Overview

The Renée Crown University Honors Program provides a compelling educational experience for accomplished students.  Individuals who seek academic challenge and are prepared to invest the extra effort required to meet that challenge will flourish in this demanding and rewarding program.

Syracuse University has had an Honors Program since 1963. In 2002, a gift from the family of Trustee Emerita Renée Crown enabled an ambitious revision of the program to enhance the Honors experience for students from across the University's schools and colleges.  The Honors Program engages students through enriched intellectual breadth and depth, written and oral communication, collaborative capacity, global awareness, and civic engagement.

While students pursue their chosen academic course of study in their individual departments, schools, and colleges, they immerse themselves in curricular enrichment and innovative scholarship offered by the Program's seminars, cultural events, and close contact with faculty and other Honors students.  Additionally, The Honors Program provides a variety of funding opportunities for students to travel  abroad, develop professionally in conferences, research, and internships,  and more deeply explore their final Honors Thesis project.

The Program is open to qualified students in all of the University's undergraduate schools and colleges.

What to Expect in the Admissions Cycle

The Honors Program works closely with the Syracuse University Office of Admissions to select first-year students for Fall entry.

If you are selected as an '1870 Scholarship' recipient, you will receive a letter from the Office of Admissions inviting you directly to the program, and you must submit an RSVP form indicating that you elect to be a part of the Honors Program should you choose to attend Syracuse.  This form must be submitted by the deadline indicated in your letter in order to reserve your designated space in Honors.

If you are selected by your admitting college as a 'Leadership Scholar' you can apply for entry into the Honors Program.

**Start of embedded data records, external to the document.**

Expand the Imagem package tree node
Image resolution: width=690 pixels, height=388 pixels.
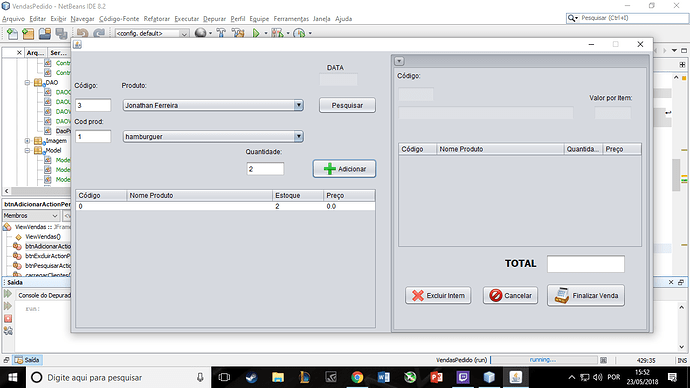coord(27,141)
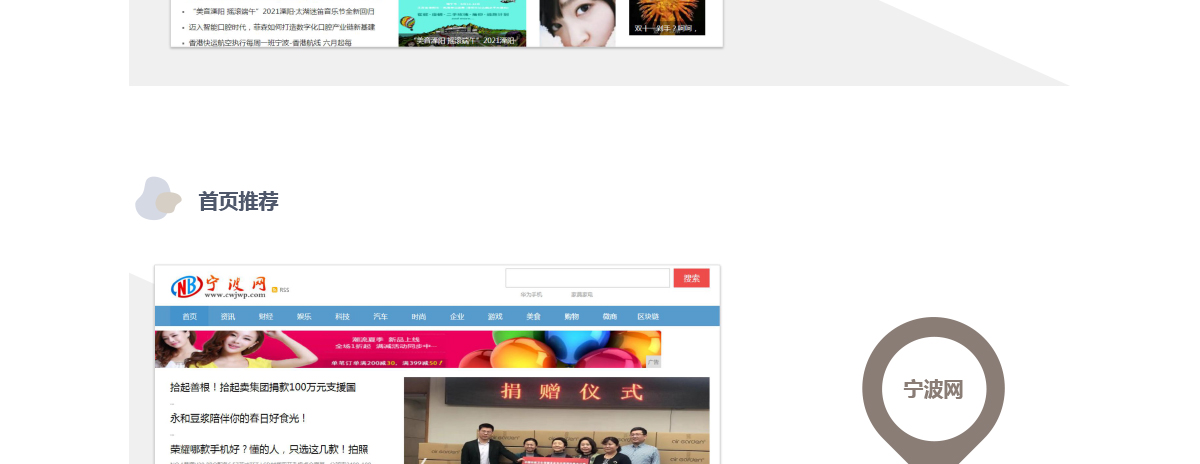Open the 荣耀哪款手机好 article
The height and width of the screenshot is (464, 1200).
point(269,449)
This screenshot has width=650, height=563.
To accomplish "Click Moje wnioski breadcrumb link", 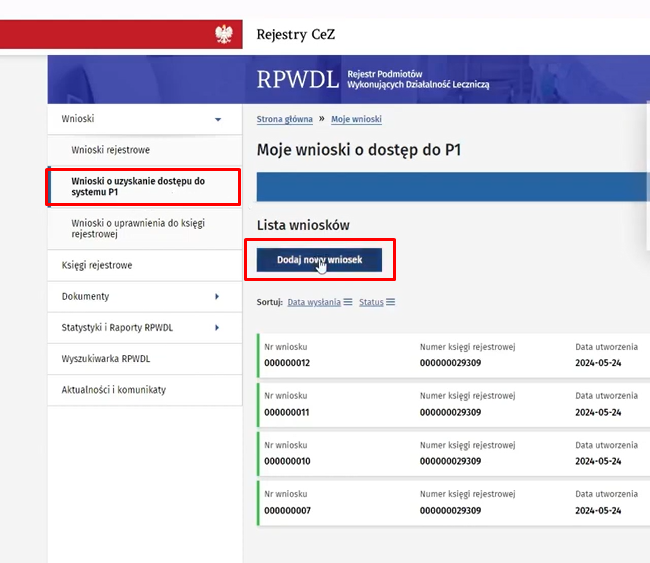I will 356,120.
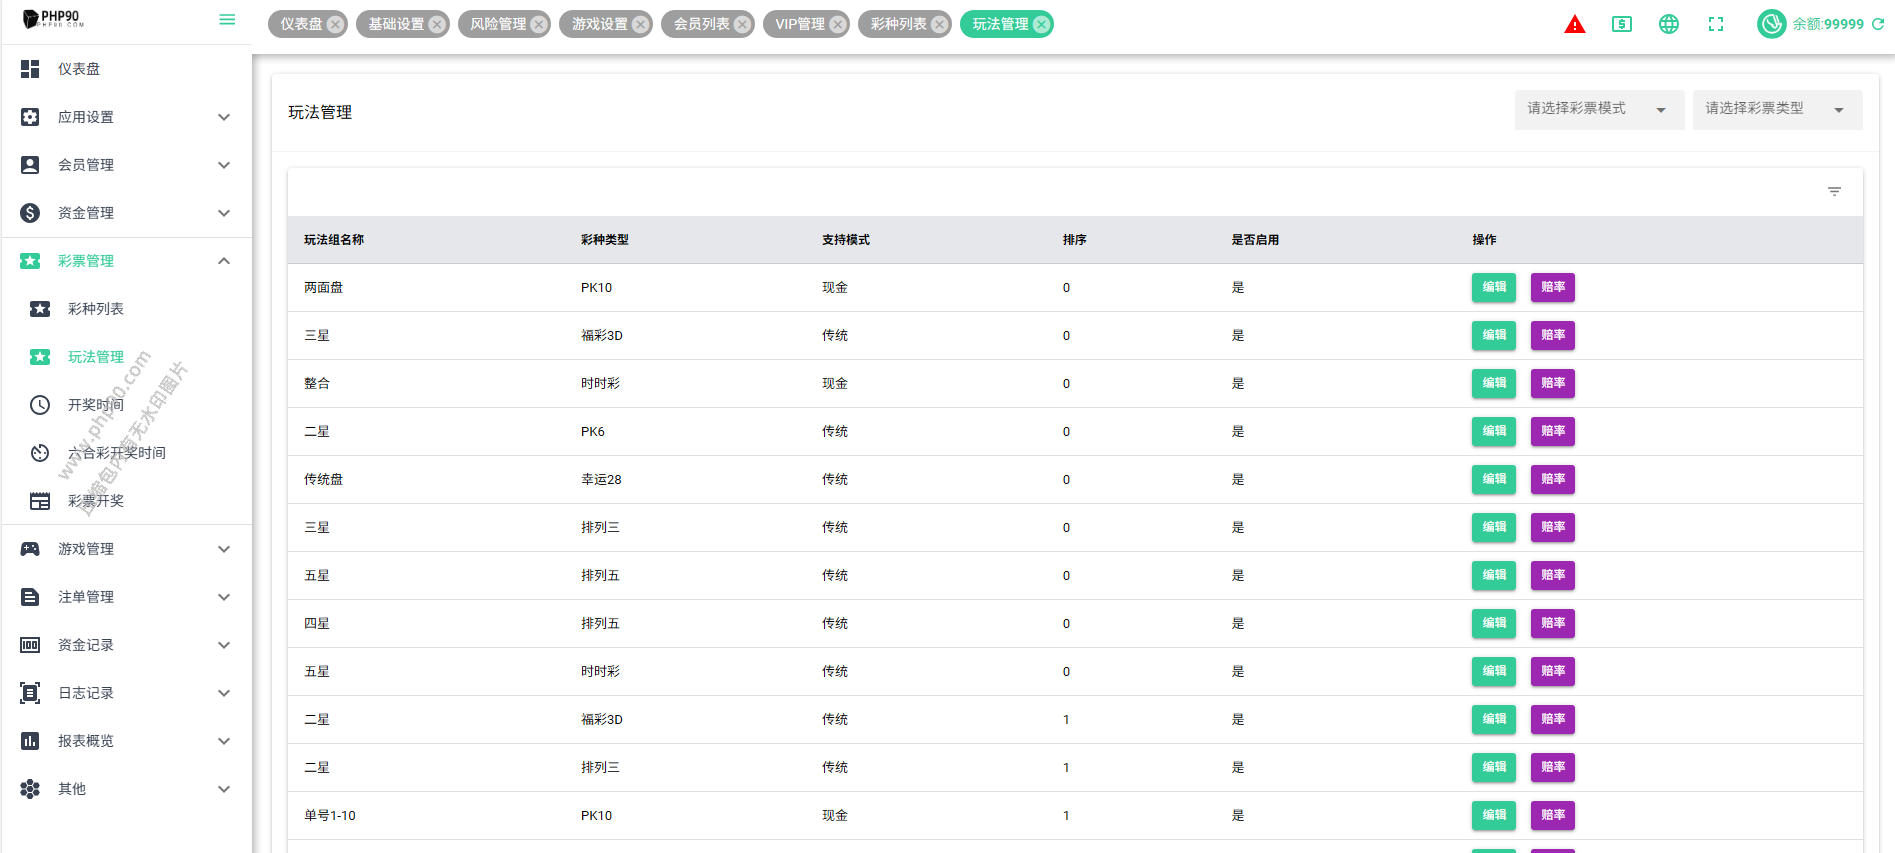This screenshot has height=853, width=1895.
Task: Open the 请选择彩票类型 dropdown
Action: (x=1776, y=109)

You must do so by the deadline indicated in the invitation letter you receive from the Office of Admissions. Admission is competitive and many excellent and qualified students will be admitted to Honors at the start of their first year. As a Leadership Scholar you are encouraged to apply to Honors, but admission is not guaranteed for anyone who applies.

We welcome incoming students to apply to the Honors Program if they seek a rigorous experience and are dedicated to their academic career. Honors students produce top-level research, professional, and creative works culminating in thesis projects.

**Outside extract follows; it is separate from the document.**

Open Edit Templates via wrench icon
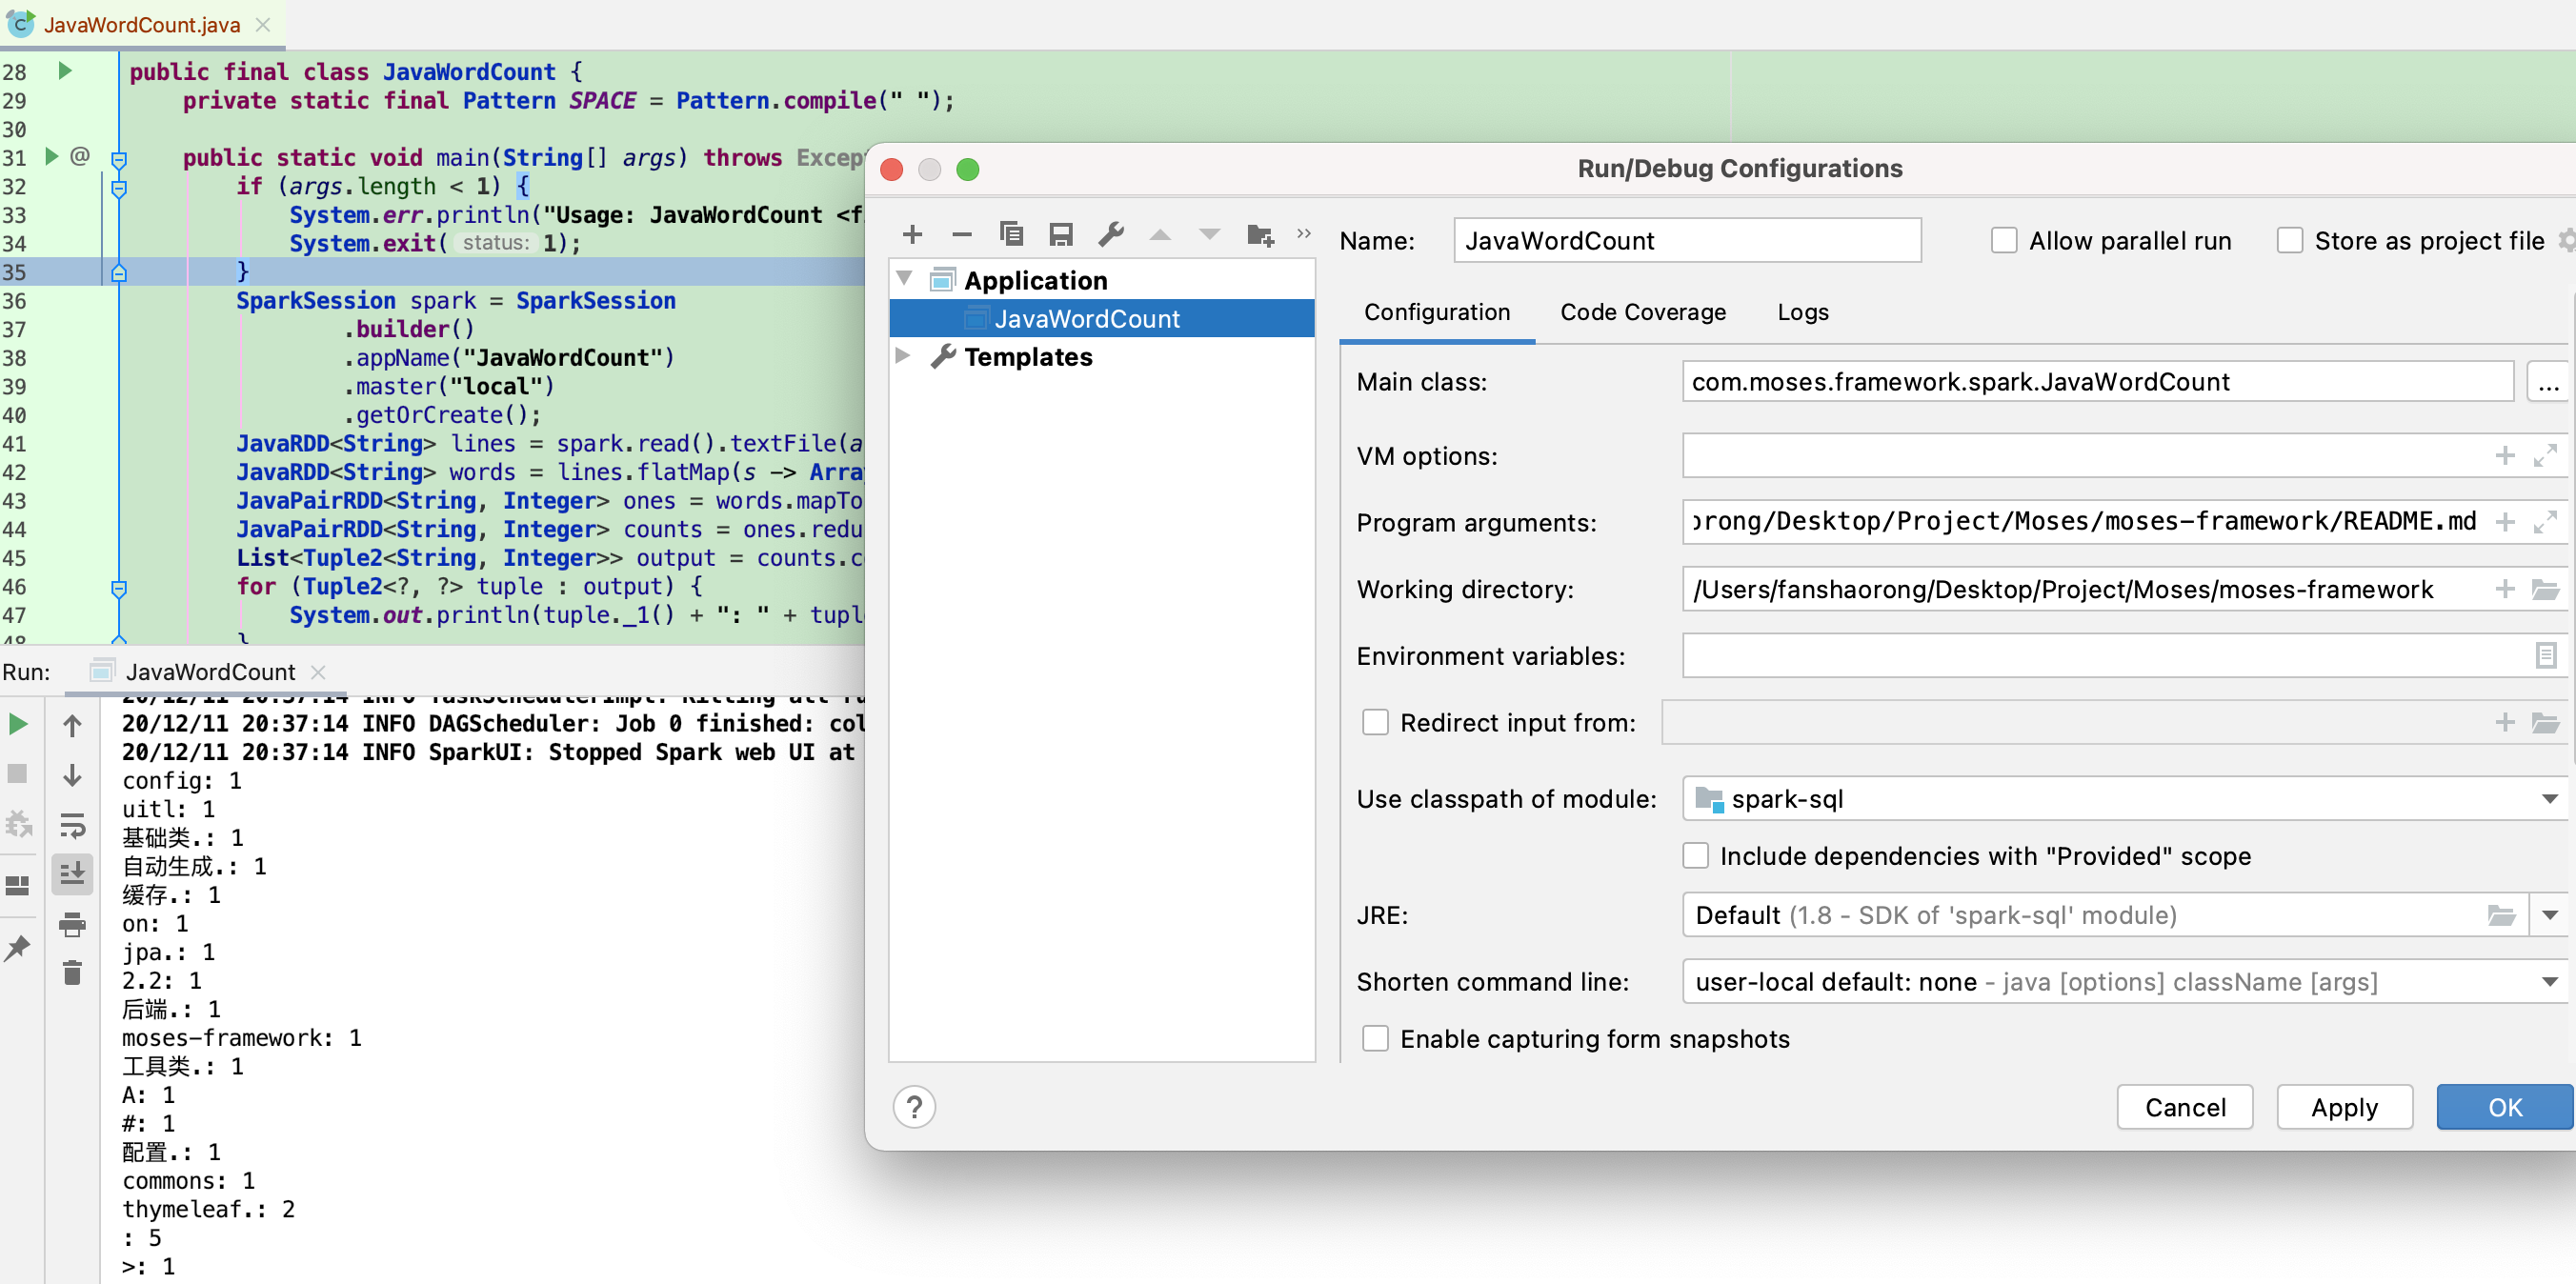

When you are notified of admission to Honors, you must separately confirm your matriculation to Syracuse through the admissions office.

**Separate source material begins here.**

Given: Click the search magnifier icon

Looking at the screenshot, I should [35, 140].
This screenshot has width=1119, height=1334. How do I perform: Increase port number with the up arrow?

See the page for first year applicants for more information regarding specific deadlines each year.

Charting Your Course through Honors

What does it look like to be an Honors student at Syracuse?  Our advising and curriculum team structures the program around  professional and personal development that applies at every stage of your undergraduate career, and provides specific objectives and milestones for your pathway.

  Early in your Honors Experience Midway Through Later in your Honors Experience

Reflect

"What am I doing?"
Articulate the motivations and passions that brought you to this place. Ask, "How am I changing now that I am here?" Ask, "How can I continue to build on my experiences as I stretch toward the next phase of my life?"

Plan

Practical Logistics
Understand all requirements, study abroad, experience an internship, identify mentors. Establish specific goals within your program/major and place them on a timeline. Identify organizations and job roles that fit your goals and values.

Explore

Seek out Options
Complete the liberal arts core; discuss options with instructors, advisors and senior students; go to departmental and school events, lectures, etc. Build an extensive support network; collect job postings and resumes of individuals you see as role models; talk to potential employers and programs to learn what qualifications and skills they expect so that you can plan to achieve them. Take upper level seminars and graduate classes in your areas of interest; read the work of your role models; nuture and grow your support network.

Engage

Executing the Plan
Complete civic engagement hours in areas of your interest; join student groups in your interest areas. Join professional associations; attend career panels and seek career mentors. Complete degree requirements; take a leadership role in ONE activity.

Apply

Next Step Strategies
Locate summer internships; update your resume. Focus and target your resume; meet with those who will write letters of recommendation. Apply to next stage of life opportunities such as jobs, professional schools, graduate programs, fellowships; schedule a mock interview.

Frequently Asked Questions

Because Honors courses are smaller, and are limited to Honors students, they often engage the material in greater depth, and pursue it in greater detail, than other courses. Honors students enjoy the experience of having other Honors students in a small class where the quality of discussion is excellent, and many students report that this connection enhances their learning.